TeamTNT is the first cryptomining bot that steals AWS credentials

by chebbi abir

Security researchers have discovered a new crypto-minining botnet, dubbed TeamTNT, that is able to steal AWS credentials from infected servers.

Security firm Cado Security reported that the TeamTNT botnet is the first one that is able to scan and steal AWS credentials.

The TeamTNT botnet is a crypto-mining malware operation that has been active since April and that targets Docker installs.

The activity of the TeamTNT group has been detailed by security firm Trend Micro, but the new feature was added only recently.

“Over the weekend we’ve seen a crypto-mining worm spread that steals AWS credentials. It’s the first worm we’ve seen that contains such AWS specific functionality. The worm also steals local credentials, and scans the internet for misconfigured Docker platforms.” reads the report published by Cado Security. “We have seen the attackers, who call themselves “TeamTNT”, compromise a number of Docker and Kubernetes systems.”

According to Cado researchers, the TeamTNT botnet is now targeting also misconfigured Kubernetes installations.

The botnet operators have added a new feature that scans the underlying infected servers for any Amazon Web Services (AWS) credentials.

Upon infecting Docker and Kubernetes systems running on top of AWS servers, the bot scans for ~/.aws/credentials and ~/.aws/config that are the paths were the AWS CLI stores credentials and configuration details in an unencrypted file.

TeamTNT botnet AWS

The malware then copies and uploads both files to the command-and-control server (sayhi.bplace[.]net).

Cado researchers sent credentials created by to the TeamTNT C2 server and confirmed that the group has yet to use them.

The TeamTNT bot borrows the code from another worm tracked as Kinsing, which was spotted in April while targeting Docker clusters to deploy crypto-miners.

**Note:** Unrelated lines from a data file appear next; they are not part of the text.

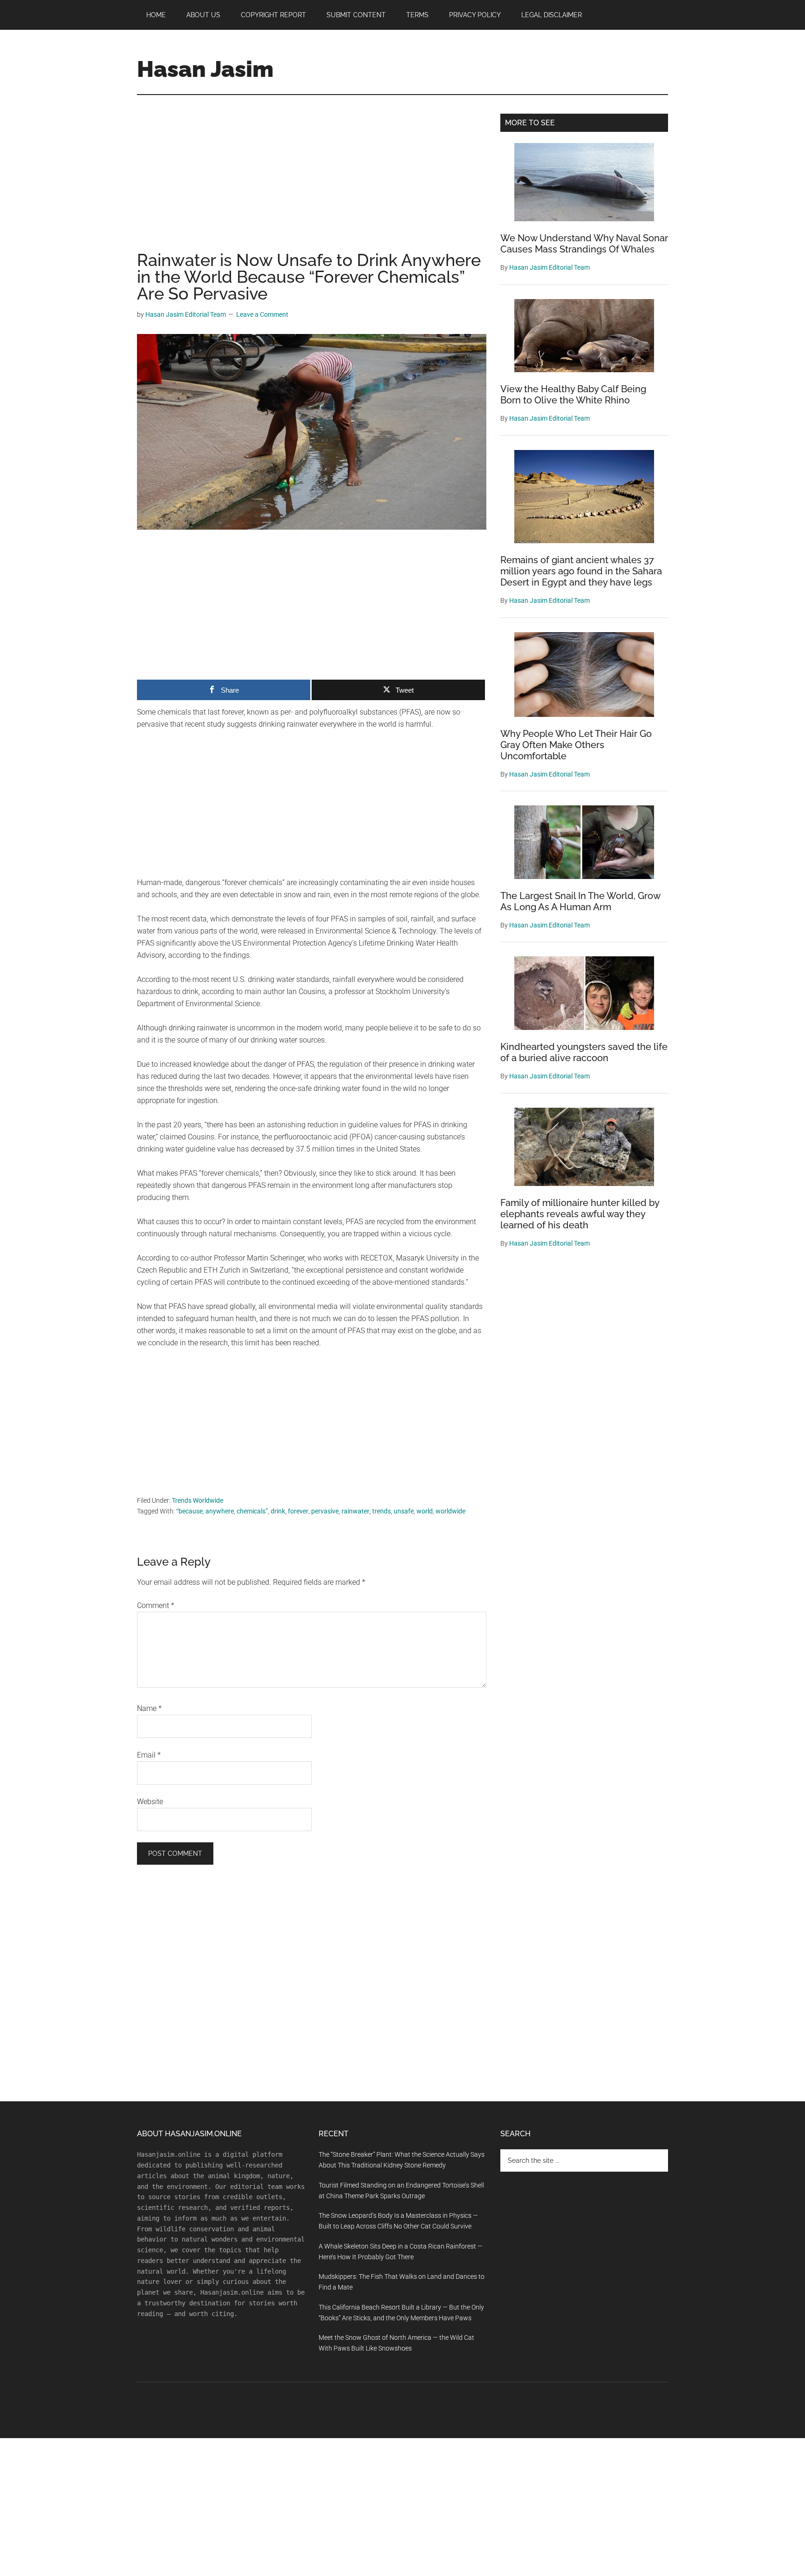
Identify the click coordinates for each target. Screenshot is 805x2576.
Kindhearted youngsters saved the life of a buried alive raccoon (584, 1052)
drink (278, 1511)
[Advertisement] (311, 182)
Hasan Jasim (205, 69)
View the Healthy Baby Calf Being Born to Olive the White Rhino (573, 394)
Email (149, 1755)
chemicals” (252, 1511)
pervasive (325, 1511)
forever (298, 1511)
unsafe (404, 1511)
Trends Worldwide (197, 1500)
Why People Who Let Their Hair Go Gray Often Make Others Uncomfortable (576, 745)
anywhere (219, 1511)
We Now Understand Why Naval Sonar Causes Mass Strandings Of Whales (584, 243)
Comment (155, 1605)
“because (189, 1511)
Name (149, 1708)
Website (150, 1801)
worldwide (450, 1511)
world (424, 1511)
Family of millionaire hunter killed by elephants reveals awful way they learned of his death (579, 1214)
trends (381, 1511)
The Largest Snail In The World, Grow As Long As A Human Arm (580, 901)
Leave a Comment (262, 314)
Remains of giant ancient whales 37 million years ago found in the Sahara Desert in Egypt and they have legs (581, 571)
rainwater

The experts discovered that the worm deploys the XMRig mining tool to mine Monero cryptocurrency, they were able to track some of the Monero wallet addresses employed in the campaign and it seems that threat actors also earned around  3 XMR (around $300). Anyway experts warn that this is only one of their many campaigns carried out by the group.

“Whilst these attacks aren’t particularly sophisticated, the numerous groups out there deploying crypto-jacking worms are successful at infecting large amounts of business systems.” concludes the report that also includes IoCs associated with this campaign.

Below are some suggestions to help protect them:

  • Identify which systems are storing AWS credential files and delete them if they aren’t needed. It’s common to find development credentials have accidentally been left on production systems.
  • Use firewall rules to limit any access to Docker APIs. We strongly recommend using a whitelisted approach for your firewall ruleset.
  • Review network traffic for any connections to mining pools, or using the Stratum mining protocol.
  • Review any connections sending the AWS Credentials file over HTTP.”